29 March 2014

foreign trade


Foreign trade is nothing but trade between the different countries of the world. It is also called as International trade, External trade or Inter-Regional trade. It consists of imports, exports and entrepot. The inflow of goods in a country is called import trade whereas outflow of goods from a country is called export trade. Many times goods are imported for the purpose of re-export after some processing operations. This is called entrepot trade. Foreign trade basically takes place for mutual satisfaction of wants and utilities of resources.
Foreign Trade can be divided into following three groups:-
Import Trade: Import trade refers to purchase of goods by one country from another country or inflow of goods and services from foreign country to home country.
Export Trade: Export trade refers to the sale of goods by one country to another country or outflow of goods from home country to foreign country.
Entrepot Trade: Entrepot trade is also known as Re-export. It refers to purchase of goods from one country and then selling them to another country after some processing operations.
Foreign trade has got an important place in the economic development of a country. What is the importance of foreign trade for economic development of country is stated below:
·                     Foreign trade and economic development.
Foreign trade plays very important role in the economic development of any country. Pakistan also exports a lot of agricultural product to other countries and imports the capital goods from other countries. Therefore, it is not wrong to say that economic development of a country depends of foreign trade.
·                     Foreign exchange earning
Foreign trade provides foreign exchange which can be used to remove the poverty and other productive purposes.
·                     Foreign investment
Besides the local investment, foreign trade provides incentives for the foreign investors to invest in those countries where there is a shortage of investment.
·                     Increase in national income
Foreign trade increases the scale of production and national income of the country.
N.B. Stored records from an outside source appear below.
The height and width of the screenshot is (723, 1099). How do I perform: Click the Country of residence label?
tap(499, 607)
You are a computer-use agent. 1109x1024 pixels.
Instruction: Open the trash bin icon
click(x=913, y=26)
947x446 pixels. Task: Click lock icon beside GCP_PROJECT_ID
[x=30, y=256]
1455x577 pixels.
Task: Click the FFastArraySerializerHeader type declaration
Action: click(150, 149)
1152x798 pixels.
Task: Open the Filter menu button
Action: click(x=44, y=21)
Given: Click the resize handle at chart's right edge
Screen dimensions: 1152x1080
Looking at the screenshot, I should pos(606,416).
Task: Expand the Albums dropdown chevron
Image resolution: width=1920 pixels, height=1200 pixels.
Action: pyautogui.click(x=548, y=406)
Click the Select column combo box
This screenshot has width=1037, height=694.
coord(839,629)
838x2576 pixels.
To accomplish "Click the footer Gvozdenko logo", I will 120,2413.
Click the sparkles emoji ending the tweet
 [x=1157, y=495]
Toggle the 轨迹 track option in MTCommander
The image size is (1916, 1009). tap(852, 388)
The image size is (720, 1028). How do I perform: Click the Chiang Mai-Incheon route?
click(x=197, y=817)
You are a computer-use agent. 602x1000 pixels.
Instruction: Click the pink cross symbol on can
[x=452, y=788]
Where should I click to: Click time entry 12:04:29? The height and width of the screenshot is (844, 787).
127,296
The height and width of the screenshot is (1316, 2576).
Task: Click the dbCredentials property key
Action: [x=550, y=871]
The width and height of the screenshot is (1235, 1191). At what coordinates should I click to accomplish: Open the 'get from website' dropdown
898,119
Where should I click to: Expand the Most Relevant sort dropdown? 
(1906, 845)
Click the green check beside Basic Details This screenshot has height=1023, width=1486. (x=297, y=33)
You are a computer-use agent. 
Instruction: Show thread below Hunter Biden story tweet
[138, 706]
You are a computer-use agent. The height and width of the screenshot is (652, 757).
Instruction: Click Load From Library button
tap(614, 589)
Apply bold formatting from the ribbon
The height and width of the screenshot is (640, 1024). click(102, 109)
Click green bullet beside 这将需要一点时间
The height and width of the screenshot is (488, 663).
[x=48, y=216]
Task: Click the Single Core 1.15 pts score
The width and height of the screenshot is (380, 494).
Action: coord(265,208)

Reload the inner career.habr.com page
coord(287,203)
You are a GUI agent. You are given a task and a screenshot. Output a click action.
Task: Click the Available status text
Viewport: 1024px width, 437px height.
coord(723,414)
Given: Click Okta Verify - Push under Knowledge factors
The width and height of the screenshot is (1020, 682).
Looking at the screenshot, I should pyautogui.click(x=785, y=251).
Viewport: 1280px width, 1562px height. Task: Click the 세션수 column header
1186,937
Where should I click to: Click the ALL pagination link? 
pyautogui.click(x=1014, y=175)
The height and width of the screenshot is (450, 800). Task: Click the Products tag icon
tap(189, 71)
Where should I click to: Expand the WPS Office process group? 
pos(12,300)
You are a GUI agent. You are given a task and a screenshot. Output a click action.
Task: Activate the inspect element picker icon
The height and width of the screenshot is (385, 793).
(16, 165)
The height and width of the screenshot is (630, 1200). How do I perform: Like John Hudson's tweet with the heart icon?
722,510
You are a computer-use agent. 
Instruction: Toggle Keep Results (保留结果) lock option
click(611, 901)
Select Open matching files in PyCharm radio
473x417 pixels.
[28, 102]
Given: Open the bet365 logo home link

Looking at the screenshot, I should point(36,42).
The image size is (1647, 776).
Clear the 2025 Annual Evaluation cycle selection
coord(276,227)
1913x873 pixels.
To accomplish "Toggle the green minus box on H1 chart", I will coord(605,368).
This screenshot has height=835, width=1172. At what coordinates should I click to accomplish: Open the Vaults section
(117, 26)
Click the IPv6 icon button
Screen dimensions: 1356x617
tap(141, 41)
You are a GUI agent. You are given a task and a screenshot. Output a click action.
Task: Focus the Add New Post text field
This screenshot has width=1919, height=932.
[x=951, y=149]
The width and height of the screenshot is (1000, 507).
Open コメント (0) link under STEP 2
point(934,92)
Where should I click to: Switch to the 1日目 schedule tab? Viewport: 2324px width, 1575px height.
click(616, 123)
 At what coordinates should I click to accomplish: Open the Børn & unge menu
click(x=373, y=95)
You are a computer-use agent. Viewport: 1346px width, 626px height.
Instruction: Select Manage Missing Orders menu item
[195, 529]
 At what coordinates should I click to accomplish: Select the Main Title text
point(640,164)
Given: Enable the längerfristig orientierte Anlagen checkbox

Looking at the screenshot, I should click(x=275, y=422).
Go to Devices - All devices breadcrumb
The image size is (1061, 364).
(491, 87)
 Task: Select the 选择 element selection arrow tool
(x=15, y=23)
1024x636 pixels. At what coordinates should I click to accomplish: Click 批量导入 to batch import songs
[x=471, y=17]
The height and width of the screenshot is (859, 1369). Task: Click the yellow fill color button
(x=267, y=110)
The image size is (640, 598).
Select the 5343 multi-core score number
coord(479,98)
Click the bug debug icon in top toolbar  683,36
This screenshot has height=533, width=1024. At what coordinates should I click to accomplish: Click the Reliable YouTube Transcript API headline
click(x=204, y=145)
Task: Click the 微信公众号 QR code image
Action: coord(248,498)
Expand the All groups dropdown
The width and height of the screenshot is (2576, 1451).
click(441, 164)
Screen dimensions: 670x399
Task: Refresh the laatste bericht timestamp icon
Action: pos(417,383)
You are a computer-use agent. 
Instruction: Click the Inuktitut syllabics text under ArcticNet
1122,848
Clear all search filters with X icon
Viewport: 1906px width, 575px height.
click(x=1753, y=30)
To meet the foreign demand we increase the production on large scale so GNP also increases.
·                     Decrease in unemployment
With the rise in the demand of goods domestic resources are fully utilized and it increases the rate of development in the country and reduces the unemployment in the world.
·                     Price stability



Foreign trade helps to bring stability in price level. All those goods which are short and prices are increasing can be imported and those goods which are surplus can be exported. There by stopping fluctuation in prices.
·                     Specialization
There is a difference in the quality and quantity of various factors of production in different countries. Each country adopts the specialization in the production of those commodities, in which it has comparative advantage. So all trading countries enjoy profit through international trade.
·                     Agricultural development
Agricultural development is the back bone in our economy. Foreign trade has played very important role for the development of our agriculture sector. Every year we export rice, cotton, fruits and vegetables to other countries. The export of goods makes our farmer more prosperous. It inspires the spirit of development in them.
·                     Import of consumer goods
India and Pakistan imports the various consumer goods from other countries, which are not produced inside the country. Today the shortage of any commodity can be removed through international trade.
·                     To improve quality of local products
Foreign trade helps to improve quality of local products and extends market through changes in demand and supply as foreign trade can create competition with the rest of the world.